Objective a
In the records, from the line containing "Image resolution: width=453" through the end of the records, inclusive, swap "WhatsApp" for "Telegram" and reproduce those lines with nothing else altered. Leave the pictures out of your answer.

Text excerpt
Some level of climate change is already occurring and more change will inevitably come. But just how great the damage will be is up to us. We can still avoid truly dangerous climate change but we must ACT NOW! Coping with climate change will be difficult and expensive the more we allow climate change to increase in severity.
Failure to act now will cost jobs in the future and make it far less likely we will succeed.
And, if we do not take strong measures soon it may be too late for many of our native plants and animals.
We must do all we can to limit climate change now. This means large and rapid reductions in the emissions of greenhouse gases from all sources.
Keeping as far below 2°C as possible
To give the planet its best chance of long term survival the current scientific thinking supports keeping global temperature increases to less than 2°C, above which the impacts will be extremely damaging.
To stay under this 2°C ‘target’ climate scientists and international environment groups are calling for a reduction in the concentration of greenhouse gases in the atmosphere to 350 parts per million. The concentration of greenhouse gases in the atmosphere is currently at 387 parts per million. To achieve 350 ppm, global emissions must peak by 2015 and industrialised countries will need to reduce their emissions by at least 40% by 2020 and 90% by 2050 (compared to 1990 levels). This is a phenomenally challenging but still achievable target.
This ‘peak and decline’ approach comes from the panel of scientists set up to advise the United Nations on Climate Change. Known as the Intergovernmental Panel on Climate Change (IPCC), these scientists (numbering over 400), ran a number of global emissions scenarios and their impacts in their fourth assessment report on climate change.

Objective b
Carry on the text about limiting climate change from the point where it ends.

Information given
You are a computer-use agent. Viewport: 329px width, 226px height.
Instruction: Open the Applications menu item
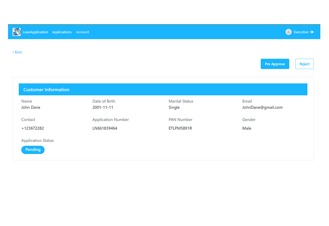pos(62,32)
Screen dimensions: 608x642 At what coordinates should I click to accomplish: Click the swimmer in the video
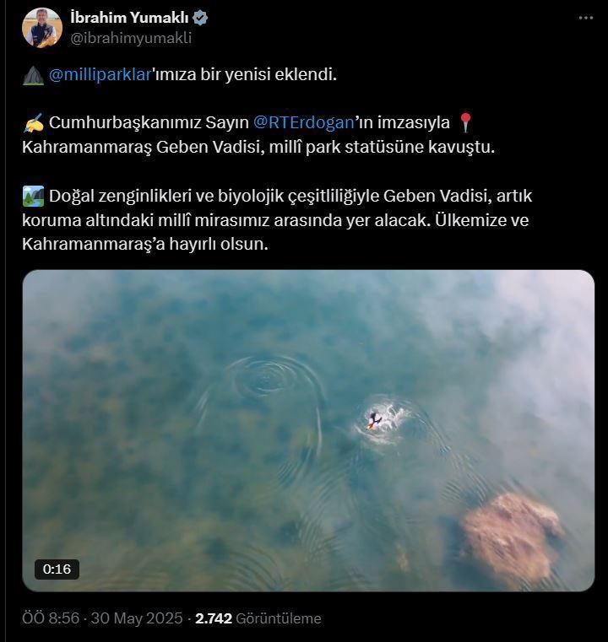374,419
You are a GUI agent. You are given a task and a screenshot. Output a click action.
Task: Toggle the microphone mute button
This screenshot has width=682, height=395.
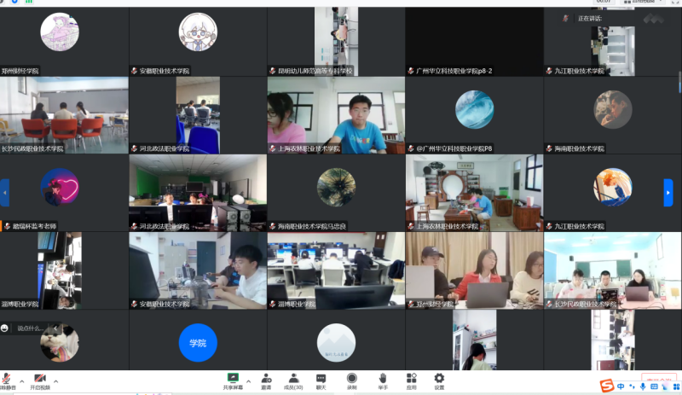click(x=5, y=380)
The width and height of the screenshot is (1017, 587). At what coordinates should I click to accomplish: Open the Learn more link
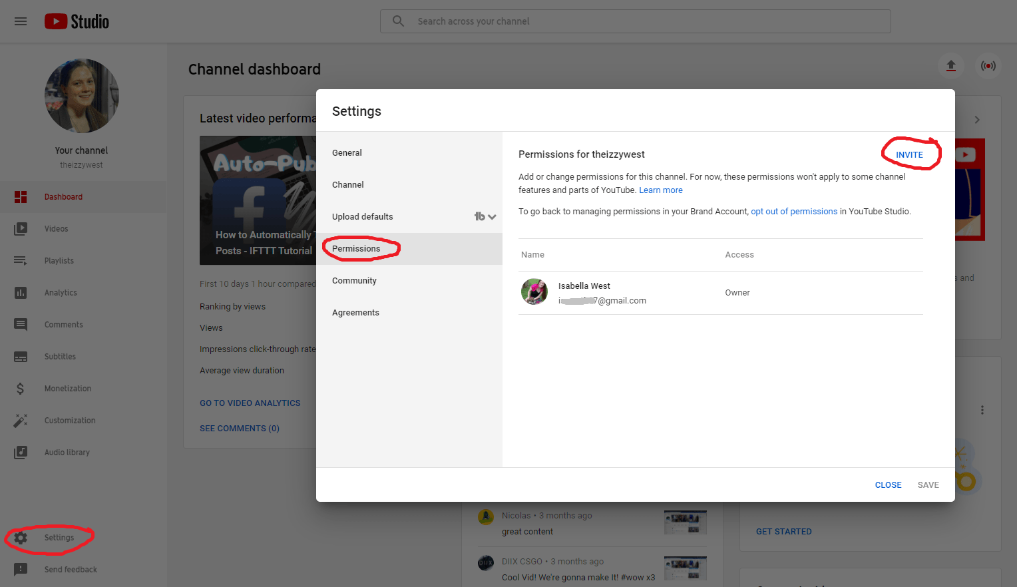[x=660, y=190]
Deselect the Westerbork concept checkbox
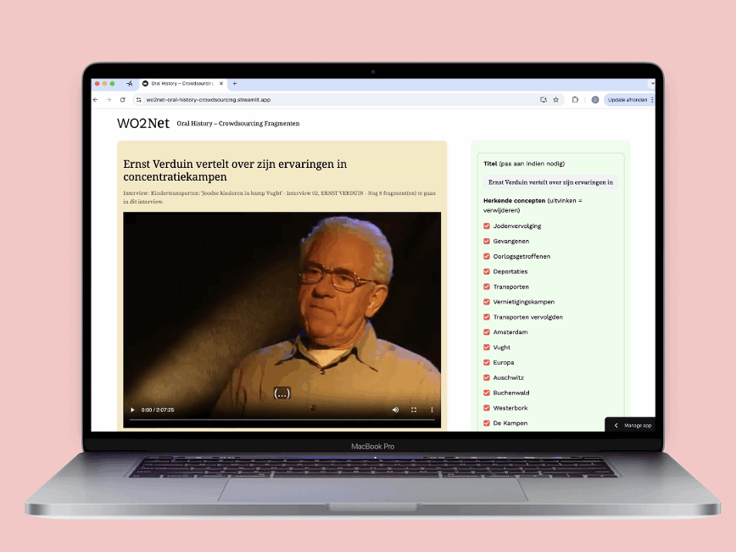Screen dimensions: 736x552 point(487,408)
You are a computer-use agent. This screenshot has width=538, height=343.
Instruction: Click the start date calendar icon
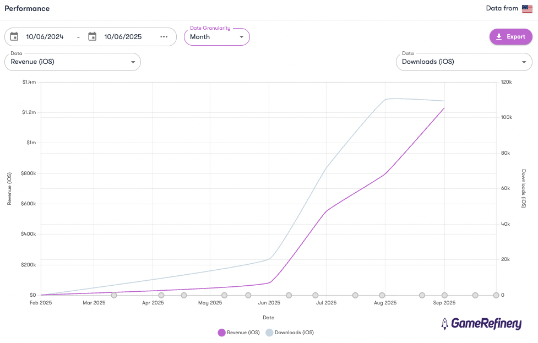coord(14,37)
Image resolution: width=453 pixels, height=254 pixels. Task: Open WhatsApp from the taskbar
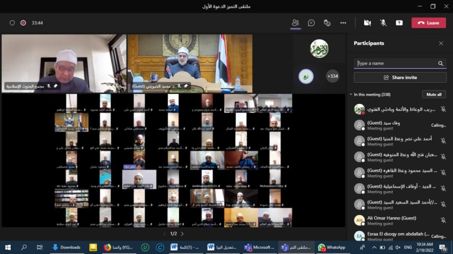click(x=332, y=247)
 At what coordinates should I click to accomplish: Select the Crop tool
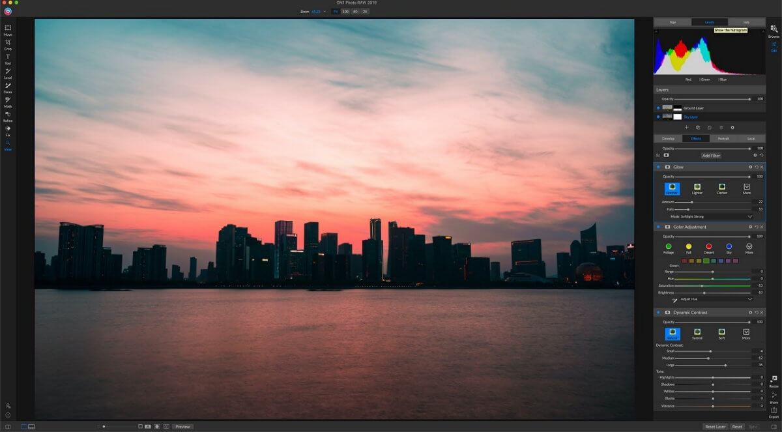point(8,44)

Task response a
Image resolution: width=453 pixels, height=254 pixels. Task: Open Telegram from the taskbar
click(x=332, y=247)
 At what coordinates should I click to accomplish: Select the Crop tool
point(8,44)

Task response b
The longer that global
emissions continue to grow, the more warming is injected into the system, the
steeper (or more abruptly) declines in emissions are needed, and the risk of
missing the 2°C target grows.
Australia’s 2008-2012 Kyoto target allows it to increase its emissions from 1990 levels by 8%. Australia is currently struggling to achieve this target and if we succeed, it will be because TWS and other environment groups helped end broadscale tree clearing in Queensland.
Yet it is clear that the Kyoto targets (agreed to in 1998) are far from adequate to address the current climate situation. What happens in Copenhagen and the months leading up to 2012 when the Kyoto Protocol ceases, will determine whether we succeed or fail to address the moral challenge of our time. Developed countries such as Australia and the United States urgently need to follow the lead of countries in Europe which have committed to serious rates of emissions reductions, in the order of tens of percent per decade.
While this seems like a tall order, it is achievable with the necessary will to act. It will involve significant improvements to energy efficiency and a significant investment in renewable energy. We can all reduce our carbon footprint at home and in our choice of transport. And some solutions are relatively easy and can be implemented right now. Solutions like reducing carbon pollution caused by destroying our forests and bushland.
Protecting our native forests and bush not only prevents emissions, it improves their ability to safely store carbon out of the atmosphere and helps plants and animals survive the impacts of climate change. Three big wins through one simple action!
If we get this right, we can transform Australia into a place that wastes less resources, is more self-sufficient, is cleaner and less polluted, where we have built more sustainable urban villages with healthier lifestyles and where our natural environment is properly protected.
Only now are scientists are becoming increasingly aware that protecting and restoring biodiverse natural ecosystems is a critically important part of fighting climate change.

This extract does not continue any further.